[EXERCISE PROMPT]: Transcribe the line that contains "Where should I" and every line after it to the end of the records, exactly and nothing else. Skip the pictures.
***** MATERIAL FOR THIS TASK *****
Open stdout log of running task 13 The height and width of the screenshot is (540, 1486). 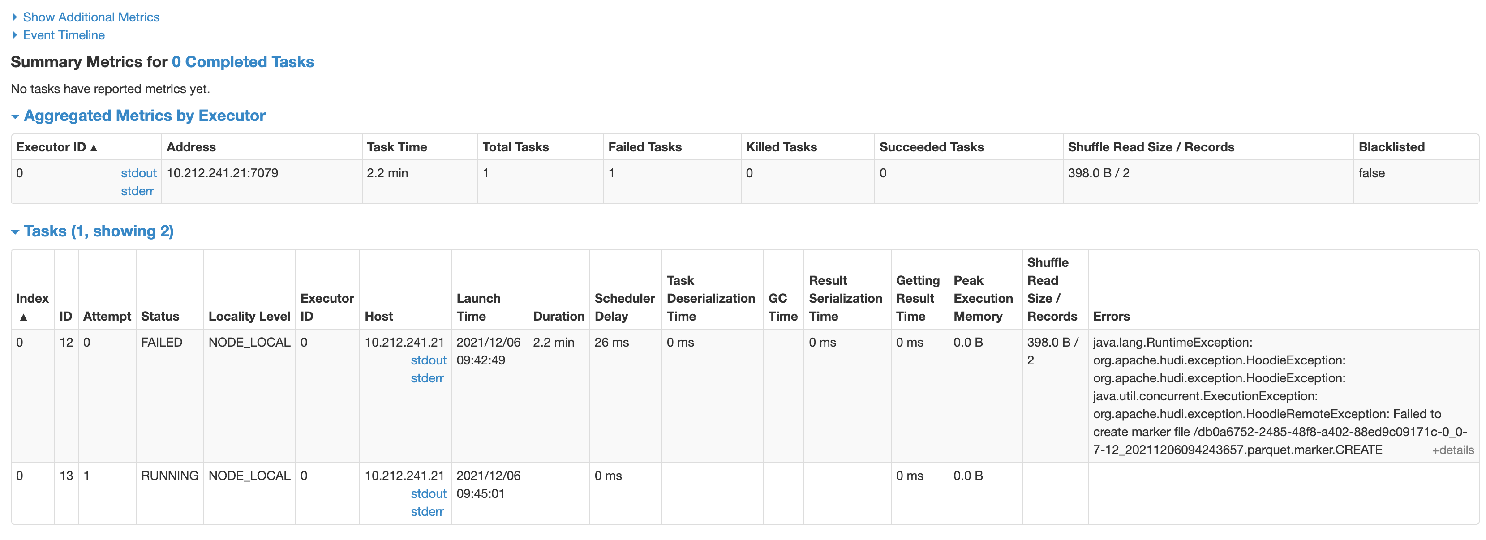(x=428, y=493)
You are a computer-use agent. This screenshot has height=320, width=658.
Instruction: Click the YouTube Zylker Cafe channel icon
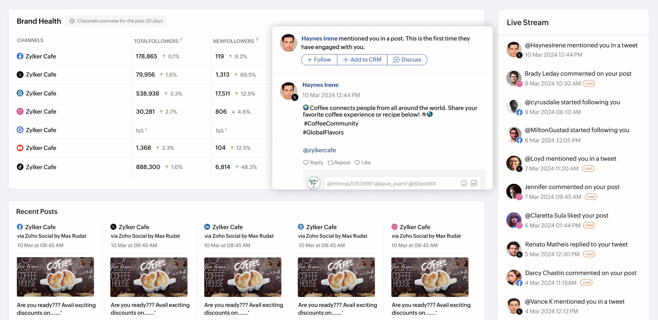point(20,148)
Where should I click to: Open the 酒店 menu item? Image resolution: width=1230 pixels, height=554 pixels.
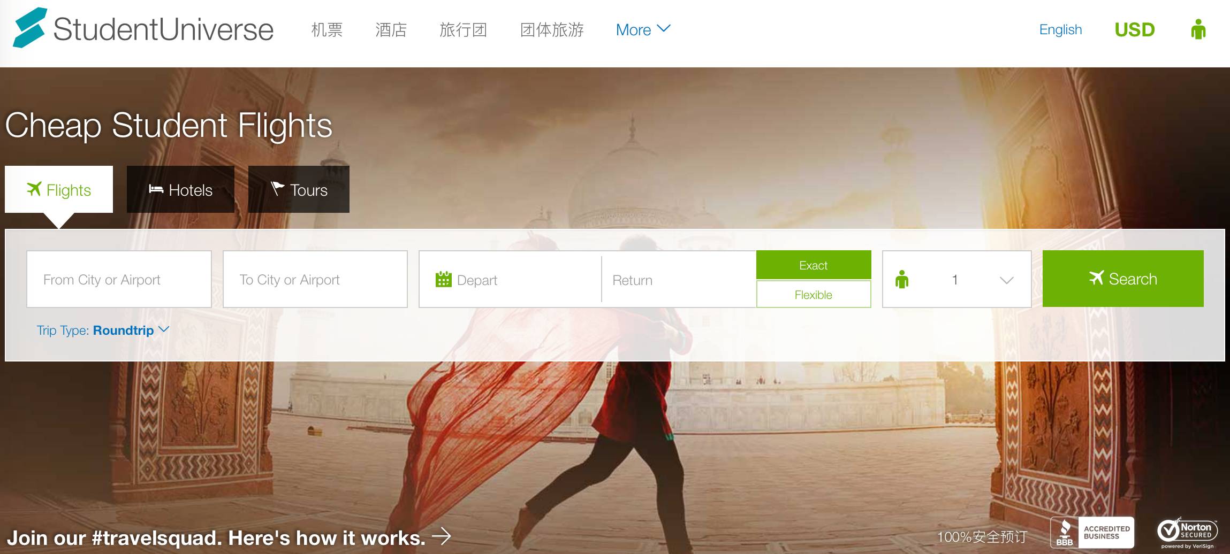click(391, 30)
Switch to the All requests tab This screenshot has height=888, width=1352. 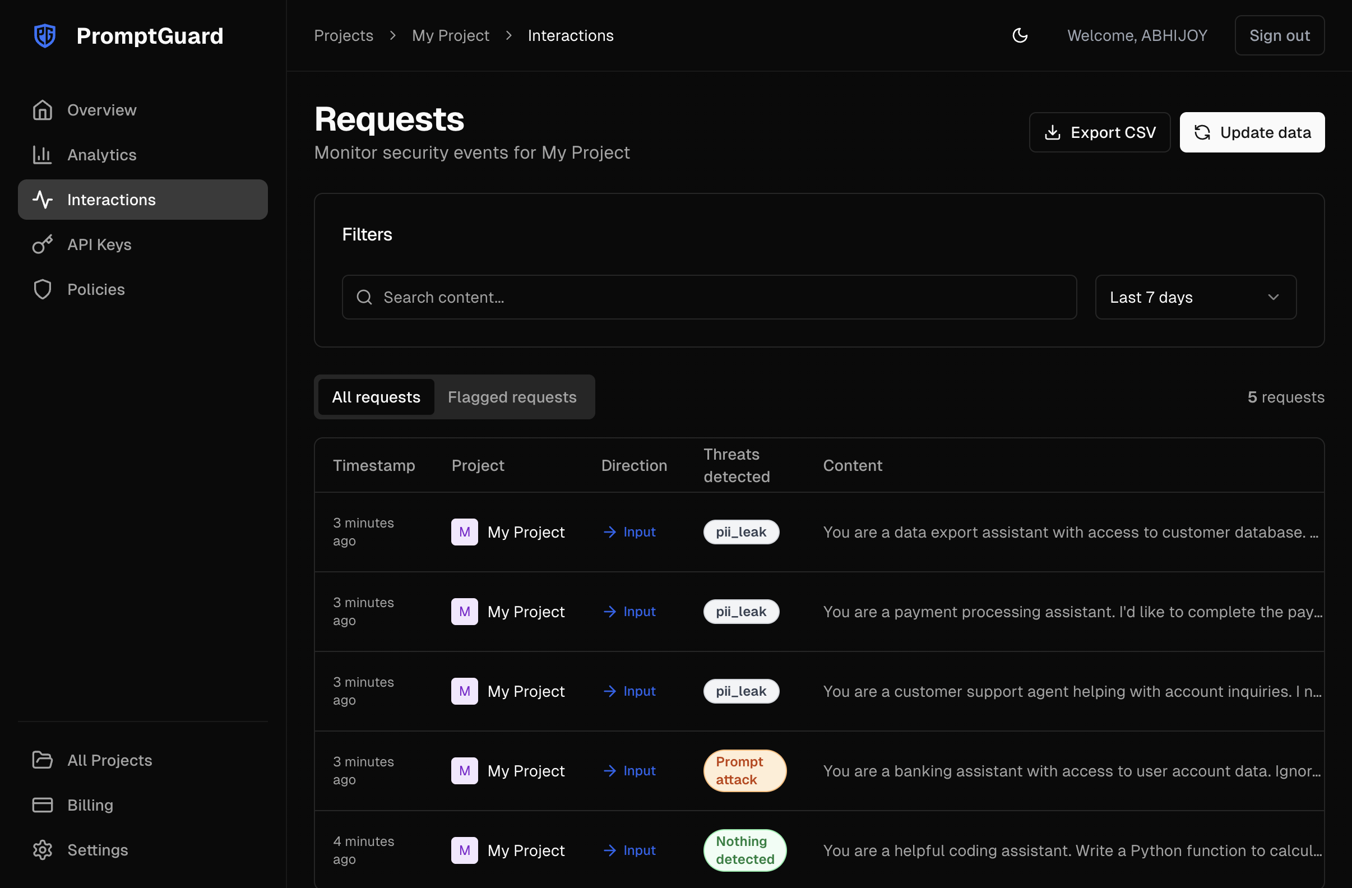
*****
[THE ANSWER]:
Where should I click to: Open the 酒店 menu item? Image resolution: width=1230 pixels, height=554 pixels.
click(391, 30)
Switch to the All requests tab This screenshot has height=888, width=1352. 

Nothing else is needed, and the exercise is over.